Great Events from History: The Middle Ages, Salem Press, 2004
The World’s Wickedest Women – Margaret Nicholas, Octopus Books Limited, 1984
Wild Irish Women – Marian Broderick, The University of Wisconsin Press, 2004

Comments

socialitedreams said…
sounds like she was giving her hubbies nice meals of arsenic!
Patricia Altner said…
It's interesting that Alice's brother-in-law from her first marriage helped her to escape. Did he believe Alice innocent of killing his brother? and the others as well? Another of history's mysteries I suppose.
dave hambidge said…
testing testing, 1 2 3 anyone there?
For some reason, I've been having problems posting comments like Dave, but funny, using a different computer seems to help!

Patricia, I have a feeling that Alice was just one of those women who are capable of charming most men. He also may have money invested with her, so it behooved him to stay on her good side.

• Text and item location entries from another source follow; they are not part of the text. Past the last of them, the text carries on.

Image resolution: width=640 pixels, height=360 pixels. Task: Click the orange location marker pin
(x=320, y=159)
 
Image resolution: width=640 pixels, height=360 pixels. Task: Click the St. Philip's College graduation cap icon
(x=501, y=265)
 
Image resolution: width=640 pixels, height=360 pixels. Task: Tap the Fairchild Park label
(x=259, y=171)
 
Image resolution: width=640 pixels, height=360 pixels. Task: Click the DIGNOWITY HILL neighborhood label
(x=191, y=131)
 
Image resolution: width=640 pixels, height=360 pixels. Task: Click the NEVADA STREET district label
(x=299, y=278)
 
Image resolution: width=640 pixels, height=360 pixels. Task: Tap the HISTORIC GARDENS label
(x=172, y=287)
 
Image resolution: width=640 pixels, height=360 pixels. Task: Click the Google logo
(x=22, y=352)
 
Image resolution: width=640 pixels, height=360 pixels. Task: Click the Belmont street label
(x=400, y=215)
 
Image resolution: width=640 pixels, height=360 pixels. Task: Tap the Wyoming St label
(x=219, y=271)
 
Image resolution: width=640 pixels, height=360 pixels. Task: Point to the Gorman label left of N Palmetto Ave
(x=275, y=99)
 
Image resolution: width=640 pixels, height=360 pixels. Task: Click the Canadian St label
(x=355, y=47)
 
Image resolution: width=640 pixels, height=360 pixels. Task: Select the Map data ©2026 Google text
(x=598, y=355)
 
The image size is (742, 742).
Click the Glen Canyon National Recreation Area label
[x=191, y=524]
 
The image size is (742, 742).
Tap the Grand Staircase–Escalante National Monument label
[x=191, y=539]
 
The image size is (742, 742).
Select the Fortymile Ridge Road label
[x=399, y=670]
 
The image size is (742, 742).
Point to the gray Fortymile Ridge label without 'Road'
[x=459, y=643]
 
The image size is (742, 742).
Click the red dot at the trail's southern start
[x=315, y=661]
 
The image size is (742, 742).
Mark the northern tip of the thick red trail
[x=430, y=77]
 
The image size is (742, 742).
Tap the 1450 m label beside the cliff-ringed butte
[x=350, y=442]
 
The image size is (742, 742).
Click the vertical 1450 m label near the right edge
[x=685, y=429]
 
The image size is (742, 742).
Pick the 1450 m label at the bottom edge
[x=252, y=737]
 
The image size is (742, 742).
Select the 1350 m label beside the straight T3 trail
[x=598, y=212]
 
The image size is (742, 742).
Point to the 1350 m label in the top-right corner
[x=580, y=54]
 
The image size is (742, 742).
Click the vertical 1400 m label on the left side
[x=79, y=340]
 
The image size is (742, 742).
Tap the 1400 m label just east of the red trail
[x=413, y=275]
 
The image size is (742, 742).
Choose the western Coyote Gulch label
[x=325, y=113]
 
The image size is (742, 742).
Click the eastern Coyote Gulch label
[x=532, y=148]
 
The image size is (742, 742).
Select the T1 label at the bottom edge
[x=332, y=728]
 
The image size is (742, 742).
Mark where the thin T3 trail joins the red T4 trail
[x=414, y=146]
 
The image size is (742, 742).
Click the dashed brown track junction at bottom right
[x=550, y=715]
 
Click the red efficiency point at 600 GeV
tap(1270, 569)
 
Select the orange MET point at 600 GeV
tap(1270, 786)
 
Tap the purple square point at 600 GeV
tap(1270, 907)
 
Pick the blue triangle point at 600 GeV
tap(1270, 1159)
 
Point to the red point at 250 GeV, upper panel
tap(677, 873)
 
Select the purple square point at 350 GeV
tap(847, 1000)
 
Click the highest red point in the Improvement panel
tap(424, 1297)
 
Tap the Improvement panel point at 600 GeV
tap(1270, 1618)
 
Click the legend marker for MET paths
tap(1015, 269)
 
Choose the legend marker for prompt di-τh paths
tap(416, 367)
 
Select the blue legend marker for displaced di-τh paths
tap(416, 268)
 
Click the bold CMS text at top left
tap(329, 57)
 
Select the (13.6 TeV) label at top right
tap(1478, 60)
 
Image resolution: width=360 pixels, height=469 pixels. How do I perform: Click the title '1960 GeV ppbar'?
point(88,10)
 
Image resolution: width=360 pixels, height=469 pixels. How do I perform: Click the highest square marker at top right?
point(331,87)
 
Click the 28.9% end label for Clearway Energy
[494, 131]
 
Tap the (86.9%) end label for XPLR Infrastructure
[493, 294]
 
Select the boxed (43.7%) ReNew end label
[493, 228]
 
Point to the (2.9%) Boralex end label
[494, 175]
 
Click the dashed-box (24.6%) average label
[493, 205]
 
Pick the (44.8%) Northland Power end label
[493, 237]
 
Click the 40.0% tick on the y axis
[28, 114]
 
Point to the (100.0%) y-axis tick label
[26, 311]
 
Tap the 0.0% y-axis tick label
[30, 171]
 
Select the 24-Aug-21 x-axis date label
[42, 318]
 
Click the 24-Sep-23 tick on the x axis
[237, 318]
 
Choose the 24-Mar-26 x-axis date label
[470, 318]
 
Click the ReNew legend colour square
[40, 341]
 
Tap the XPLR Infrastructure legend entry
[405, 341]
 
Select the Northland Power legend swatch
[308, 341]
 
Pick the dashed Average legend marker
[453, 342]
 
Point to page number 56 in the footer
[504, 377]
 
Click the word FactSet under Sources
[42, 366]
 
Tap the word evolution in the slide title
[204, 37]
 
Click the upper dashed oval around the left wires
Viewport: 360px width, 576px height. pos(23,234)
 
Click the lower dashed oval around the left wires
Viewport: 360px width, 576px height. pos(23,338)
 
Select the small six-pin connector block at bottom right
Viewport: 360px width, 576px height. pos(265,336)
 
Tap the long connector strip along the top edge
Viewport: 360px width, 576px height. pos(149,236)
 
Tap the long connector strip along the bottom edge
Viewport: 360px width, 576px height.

Socialite dreams, I definitely believe that witchcraft had nothing to do either with her success or her husbands deaths. Whether she was serving them arsenic pies, well, we'll never know!
dave hambidge said…
As I was saying a little earlier (!"£$%^&*), was the ire of the bish provoked by our heroine denying him free access to what reads as a high quality knocking shop? (Brothel in americanese?)
Great post! I love the fact that there's supposedly a demon who finds the best way to seduce witchy women is to pose as a shaggy dog named Art.